Return the following rows word for word, without changing anything.

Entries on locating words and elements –
--------------------------------------------------

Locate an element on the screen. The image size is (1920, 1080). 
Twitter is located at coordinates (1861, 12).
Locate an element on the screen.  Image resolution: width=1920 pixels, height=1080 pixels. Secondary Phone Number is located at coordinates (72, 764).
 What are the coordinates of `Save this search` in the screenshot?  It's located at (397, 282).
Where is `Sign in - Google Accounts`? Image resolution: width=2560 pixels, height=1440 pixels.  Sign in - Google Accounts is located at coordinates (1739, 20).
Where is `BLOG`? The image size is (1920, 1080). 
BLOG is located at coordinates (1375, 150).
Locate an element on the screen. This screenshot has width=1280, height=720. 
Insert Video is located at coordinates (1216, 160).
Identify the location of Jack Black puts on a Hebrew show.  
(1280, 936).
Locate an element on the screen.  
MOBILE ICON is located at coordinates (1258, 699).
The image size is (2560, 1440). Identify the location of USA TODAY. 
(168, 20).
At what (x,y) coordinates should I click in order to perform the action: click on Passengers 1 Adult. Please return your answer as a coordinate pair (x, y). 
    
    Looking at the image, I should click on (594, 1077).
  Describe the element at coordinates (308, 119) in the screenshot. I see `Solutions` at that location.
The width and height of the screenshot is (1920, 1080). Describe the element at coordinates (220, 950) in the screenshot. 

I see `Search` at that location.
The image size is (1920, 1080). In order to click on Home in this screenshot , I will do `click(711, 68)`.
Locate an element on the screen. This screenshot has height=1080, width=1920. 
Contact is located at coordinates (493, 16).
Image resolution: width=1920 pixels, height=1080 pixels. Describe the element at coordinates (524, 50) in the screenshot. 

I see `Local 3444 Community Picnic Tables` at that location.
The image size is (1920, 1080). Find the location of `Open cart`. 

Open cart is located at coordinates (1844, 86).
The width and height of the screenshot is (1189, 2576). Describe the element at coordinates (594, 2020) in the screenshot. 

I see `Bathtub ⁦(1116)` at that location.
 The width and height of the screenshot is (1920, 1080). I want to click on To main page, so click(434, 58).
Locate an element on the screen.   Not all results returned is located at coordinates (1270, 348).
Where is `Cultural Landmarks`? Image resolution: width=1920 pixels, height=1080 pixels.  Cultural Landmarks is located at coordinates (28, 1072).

--------------------------------------------------

PROBLEM SOLUTION –
Locate an element on the screen. The image size is (1920, 1080). 
Twitter is located at coordinates (1861, 12).
Locate an element on the screen.  Image resolution: width=1920 pixels, height=1080 pixels. Secondary Phone Number is located at coordinates (72, 764).
 What are the coordinates of `Save this search` in the screenshot?  It's located at (397, 282).
Where is `Sign in - Google Accounts`? Image resolution: width=2560 pixels, height=1440 pixels.  Sign in - Google Accounts is located at coordinates (1739, 20).
Where is `BLOG`? The image size is (1920, 1080). 
BLOG is located at coordinates (1375, 150).
Locate an element on the screen. This screenshot has width=1280, height=720. 
Insert Video is located at coordinates (1216, 160).
Identify the location of Jack Black puts on a Hebrew show.  
(1280, 936).
Locate an element on the screen.  
MOBILE ICON is located at coordinates (1258, 699).
The image size is (2560, 1440). Identify the location of USA TODAY. 
(168, 20).
At what (x,y) coordinates should I click in order to perform the action: click on Passengers 1 Adult. Please return your answer as a coordinate pair (x, y). 
    
    Looking at the image, I should click on (594, 1077).
  Describe the element at coordinates (308, 119) in the screenshot. I see `Solutions` at that location.
The width and height of the screenshot is (1920, 1080). Describe the element at coordinates (220, 950) in the screenshot. 

I see `Search` at that location.
The image size is (1920, 1080). In order to click on Home in this screenshot , I will do `click(711, 68)`.
Locate an element on the screen. This screenshot has height=1080, width=1920. 
Contact is located at coordinates (493, 16).
Image resolution: width=1920 pixels, height=1080 pixels. Describe the element at coordinates (524, 50) in the screenshot. 

I see `Local 3444 Community Picnic Tables` at that location.
The image size is (1920, 1080). Find the location of `Open cart`. 

Open cart is located at coordinates (1844, 86).
The width and height of the screenshot is (1189, 2576). Describe the element at coordinates (594, 2020) in the screenshot. 

I see `Bathtub ⁦(1116)` at that location.
 The width and height of the screenshot is (1920, 1080). I want to click on To main page, so click(434, 58).
Locate an element on the screen.   Not all results returned is located at coordinates (1270, 348).
Where is `Cultural Landmarks`? Image resolution: width=1920 pixels, height=1080 pixels.  Cultural Landmarks is located at coordinates (28, 1072).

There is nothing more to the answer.